### [Task description]
Copy out the items from the line containing "I will point(960,153)." through the line containing "will pyautogui.click(x=264, y=129).", inclusive, character for character.

--- start Data shown ---

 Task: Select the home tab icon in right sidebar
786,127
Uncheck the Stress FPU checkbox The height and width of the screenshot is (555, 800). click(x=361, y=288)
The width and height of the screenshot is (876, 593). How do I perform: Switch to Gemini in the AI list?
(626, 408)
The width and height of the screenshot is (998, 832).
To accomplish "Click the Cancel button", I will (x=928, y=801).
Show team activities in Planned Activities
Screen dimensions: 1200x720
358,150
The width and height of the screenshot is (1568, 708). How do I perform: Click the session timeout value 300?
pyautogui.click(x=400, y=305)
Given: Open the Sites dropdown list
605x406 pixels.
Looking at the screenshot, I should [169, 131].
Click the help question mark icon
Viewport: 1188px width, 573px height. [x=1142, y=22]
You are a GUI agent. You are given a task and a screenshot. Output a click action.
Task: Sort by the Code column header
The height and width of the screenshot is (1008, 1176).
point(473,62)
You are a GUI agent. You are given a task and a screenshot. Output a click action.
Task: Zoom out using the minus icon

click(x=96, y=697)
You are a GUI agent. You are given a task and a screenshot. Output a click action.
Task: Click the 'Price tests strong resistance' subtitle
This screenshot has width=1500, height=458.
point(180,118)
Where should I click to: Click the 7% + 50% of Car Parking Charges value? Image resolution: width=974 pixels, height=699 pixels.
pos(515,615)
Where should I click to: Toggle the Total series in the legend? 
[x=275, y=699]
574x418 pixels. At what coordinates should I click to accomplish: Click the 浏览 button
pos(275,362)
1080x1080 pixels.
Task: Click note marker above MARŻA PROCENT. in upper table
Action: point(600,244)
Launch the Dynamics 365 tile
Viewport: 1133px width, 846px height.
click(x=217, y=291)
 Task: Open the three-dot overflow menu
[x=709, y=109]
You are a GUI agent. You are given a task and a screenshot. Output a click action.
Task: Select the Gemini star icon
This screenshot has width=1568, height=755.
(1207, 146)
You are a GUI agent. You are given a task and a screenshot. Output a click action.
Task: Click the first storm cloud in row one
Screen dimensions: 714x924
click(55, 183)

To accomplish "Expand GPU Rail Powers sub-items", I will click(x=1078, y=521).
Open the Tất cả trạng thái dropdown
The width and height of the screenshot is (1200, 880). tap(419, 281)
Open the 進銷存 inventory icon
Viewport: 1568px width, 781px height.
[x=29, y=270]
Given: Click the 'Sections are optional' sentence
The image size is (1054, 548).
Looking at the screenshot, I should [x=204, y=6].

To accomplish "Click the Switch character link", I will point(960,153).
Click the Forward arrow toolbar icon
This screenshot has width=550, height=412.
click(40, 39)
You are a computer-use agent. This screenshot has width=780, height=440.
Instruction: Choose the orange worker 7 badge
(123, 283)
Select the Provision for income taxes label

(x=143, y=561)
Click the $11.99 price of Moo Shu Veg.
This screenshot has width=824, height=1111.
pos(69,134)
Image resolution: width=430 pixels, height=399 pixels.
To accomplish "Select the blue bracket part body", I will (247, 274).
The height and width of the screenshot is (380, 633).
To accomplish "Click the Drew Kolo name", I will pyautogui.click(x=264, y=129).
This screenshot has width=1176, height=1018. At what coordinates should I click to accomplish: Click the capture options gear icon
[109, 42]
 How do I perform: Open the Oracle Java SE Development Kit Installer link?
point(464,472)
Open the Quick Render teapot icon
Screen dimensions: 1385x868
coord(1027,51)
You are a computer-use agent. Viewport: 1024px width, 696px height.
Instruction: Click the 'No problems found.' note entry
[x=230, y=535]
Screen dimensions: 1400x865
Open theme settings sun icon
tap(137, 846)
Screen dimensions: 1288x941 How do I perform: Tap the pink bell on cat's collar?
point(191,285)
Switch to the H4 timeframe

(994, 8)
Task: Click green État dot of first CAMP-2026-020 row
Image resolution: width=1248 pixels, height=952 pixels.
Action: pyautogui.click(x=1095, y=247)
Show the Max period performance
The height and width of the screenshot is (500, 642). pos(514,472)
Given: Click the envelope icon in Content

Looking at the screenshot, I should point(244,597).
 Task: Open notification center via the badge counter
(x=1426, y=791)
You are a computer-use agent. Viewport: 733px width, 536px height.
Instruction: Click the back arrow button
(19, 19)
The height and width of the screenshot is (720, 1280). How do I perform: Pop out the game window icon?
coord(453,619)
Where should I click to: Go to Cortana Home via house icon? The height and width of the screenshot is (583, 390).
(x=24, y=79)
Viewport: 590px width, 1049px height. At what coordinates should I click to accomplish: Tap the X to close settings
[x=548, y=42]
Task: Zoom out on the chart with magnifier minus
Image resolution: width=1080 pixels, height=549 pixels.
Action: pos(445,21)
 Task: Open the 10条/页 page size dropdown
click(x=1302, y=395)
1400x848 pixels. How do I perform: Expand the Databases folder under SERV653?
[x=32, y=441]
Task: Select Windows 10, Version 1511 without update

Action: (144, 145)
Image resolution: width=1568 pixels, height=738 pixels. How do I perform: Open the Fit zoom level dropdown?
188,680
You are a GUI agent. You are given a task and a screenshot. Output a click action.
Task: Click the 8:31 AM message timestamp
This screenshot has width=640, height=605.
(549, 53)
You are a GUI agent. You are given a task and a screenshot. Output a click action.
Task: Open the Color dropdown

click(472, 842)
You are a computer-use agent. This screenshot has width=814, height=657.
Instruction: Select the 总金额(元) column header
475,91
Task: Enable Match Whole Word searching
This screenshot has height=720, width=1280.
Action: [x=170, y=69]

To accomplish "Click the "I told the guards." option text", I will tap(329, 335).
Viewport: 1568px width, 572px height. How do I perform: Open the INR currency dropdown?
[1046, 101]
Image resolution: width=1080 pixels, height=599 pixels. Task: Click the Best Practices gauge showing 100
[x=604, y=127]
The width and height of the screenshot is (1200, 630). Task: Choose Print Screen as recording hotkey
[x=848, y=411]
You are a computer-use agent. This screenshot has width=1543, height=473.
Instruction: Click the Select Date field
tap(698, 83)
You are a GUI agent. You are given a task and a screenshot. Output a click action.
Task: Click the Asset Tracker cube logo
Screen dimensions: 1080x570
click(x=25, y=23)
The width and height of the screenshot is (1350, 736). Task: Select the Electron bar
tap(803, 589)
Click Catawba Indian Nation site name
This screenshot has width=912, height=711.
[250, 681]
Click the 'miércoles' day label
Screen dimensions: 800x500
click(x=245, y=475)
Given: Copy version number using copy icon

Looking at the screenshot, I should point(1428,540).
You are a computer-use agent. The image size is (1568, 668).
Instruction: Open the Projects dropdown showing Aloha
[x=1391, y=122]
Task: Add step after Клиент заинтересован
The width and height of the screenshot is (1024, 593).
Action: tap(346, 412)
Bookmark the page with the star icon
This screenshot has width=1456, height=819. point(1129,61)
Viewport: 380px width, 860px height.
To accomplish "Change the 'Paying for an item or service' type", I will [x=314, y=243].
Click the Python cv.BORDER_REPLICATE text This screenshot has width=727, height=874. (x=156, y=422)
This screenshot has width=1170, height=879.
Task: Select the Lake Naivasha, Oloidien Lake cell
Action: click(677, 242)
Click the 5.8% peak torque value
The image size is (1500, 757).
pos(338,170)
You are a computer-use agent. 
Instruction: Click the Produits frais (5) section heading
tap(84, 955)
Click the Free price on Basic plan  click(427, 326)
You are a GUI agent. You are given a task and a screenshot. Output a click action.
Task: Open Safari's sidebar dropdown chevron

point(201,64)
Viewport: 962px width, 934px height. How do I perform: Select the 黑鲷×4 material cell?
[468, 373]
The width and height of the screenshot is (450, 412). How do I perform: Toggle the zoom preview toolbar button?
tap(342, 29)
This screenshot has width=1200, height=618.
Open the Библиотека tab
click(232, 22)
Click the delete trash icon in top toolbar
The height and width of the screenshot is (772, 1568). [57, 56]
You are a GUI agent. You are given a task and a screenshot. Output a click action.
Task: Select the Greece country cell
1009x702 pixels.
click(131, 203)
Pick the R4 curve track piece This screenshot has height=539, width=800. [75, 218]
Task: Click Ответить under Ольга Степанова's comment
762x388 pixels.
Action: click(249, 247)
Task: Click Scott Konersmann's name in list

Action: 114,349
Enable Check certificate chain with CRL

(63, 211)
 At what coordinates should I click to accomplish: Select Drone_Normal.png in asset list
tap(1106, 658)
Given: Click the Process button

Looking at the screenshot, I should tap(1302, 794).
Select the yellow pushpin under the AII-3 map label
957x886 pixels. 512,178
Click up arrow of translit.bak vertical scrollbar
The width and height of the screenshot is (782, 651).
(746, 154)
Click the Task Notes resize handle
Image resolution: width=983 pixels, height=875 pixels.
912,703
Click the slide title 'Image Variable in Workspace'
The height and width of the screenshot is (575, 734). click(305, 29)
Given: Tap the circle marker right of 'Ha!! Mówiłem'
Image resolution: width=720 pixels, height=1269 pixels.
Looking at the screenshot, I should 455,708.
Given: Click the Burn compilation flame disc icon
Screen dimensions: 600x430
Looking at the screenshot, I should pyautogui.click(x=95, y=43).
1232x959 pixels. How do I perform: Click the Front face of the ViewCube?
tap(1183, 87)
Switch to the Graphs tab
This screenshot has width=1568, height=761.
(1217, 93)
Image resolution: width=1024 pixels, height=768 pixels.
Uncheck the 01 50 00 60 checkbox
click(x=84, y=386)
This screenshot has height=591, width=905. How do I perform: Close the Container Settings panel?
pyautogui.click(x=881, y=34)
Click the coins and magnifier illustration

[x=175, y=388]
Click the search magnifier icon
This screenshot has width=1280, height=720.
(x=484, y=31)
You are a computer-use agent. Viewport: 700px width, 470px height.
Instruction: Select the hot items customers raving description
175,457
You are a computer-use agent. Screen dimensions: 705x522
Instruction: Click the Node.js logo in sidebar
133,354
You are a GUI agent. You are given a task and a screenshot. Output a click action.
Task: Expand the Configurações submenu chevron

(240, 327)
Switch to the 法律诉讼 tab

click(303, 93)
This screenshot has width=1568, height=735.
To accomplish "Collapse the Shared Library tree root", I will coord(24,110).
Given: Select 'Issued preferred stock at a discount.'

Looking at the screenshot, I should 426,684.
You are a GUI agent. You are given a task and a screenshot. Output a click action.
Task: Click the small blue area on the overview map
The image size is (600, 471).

--- end Data shown ---

### [Solution]
To accomplish "Click the Switch character link", I will point(960,153).
Click the Forward arrow toolbar icon
This screenshot has width=550, height=412.
click(40, 39)
You are a computer-use agent. This screenshot has width=780, height=440.
Instruction: Choose the orange worker 7 badge
(123, 283)
Select the Provision for income taxes label

(x=143, y=561)
Click the $11.99 price of Moo Shu Veg.
This screenshot has width=824, height=1111.
pos(69,134)
Image resolution: width=430 pixels, height=399 pixels.
To accomplish "Select the blue bracket part body", I will (247, 274).
The height and width of the screenshot is (380, 633).
To accomplish "Click the Drew Kolo name", I will pyautogui.click(x=264, y=129).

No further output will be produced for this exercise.